Go through the entries below and print each one exactly, leaving out pictures.

═════ RECORD SET

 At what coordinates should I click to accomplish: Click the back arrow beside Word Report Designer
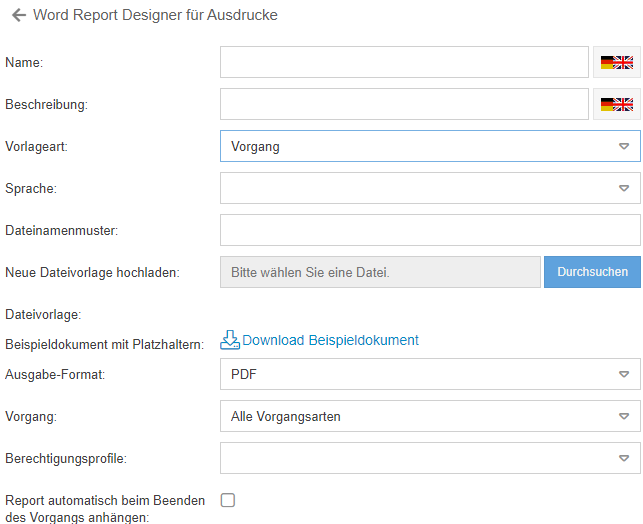coord(18,16)
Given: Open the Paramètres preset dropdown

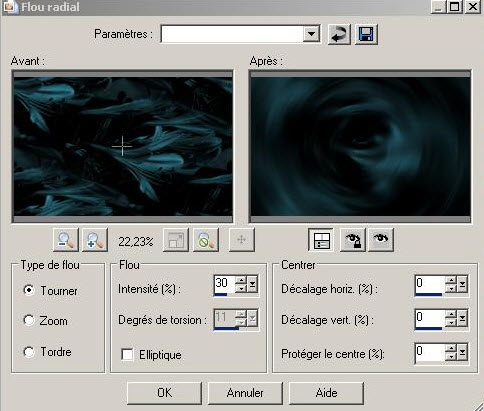Looking at the screenshot, I should pyautogui.click(x=311, y=34).
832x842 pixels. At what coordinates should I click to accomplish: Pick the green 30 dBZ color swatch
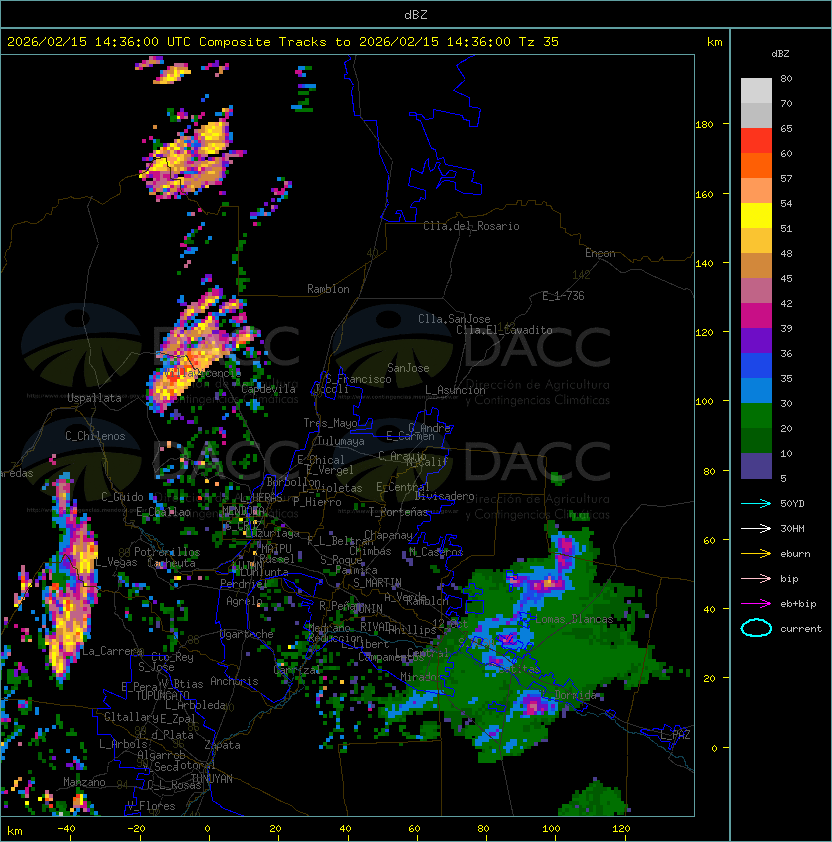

══════════

**REPLY TO THE TASK**
 At what coordinates should I click to accomplish: Click the back arrow beside Word Report Designer
coord(18,16)
Given: Open the Paramètres preset dropdown

Looking at the screenshot, I should pyautogui.click(x=311, y=34).
832x842 pixels. At what coordinates should I click to accomplish: Pick the green 30 dBZ color swatch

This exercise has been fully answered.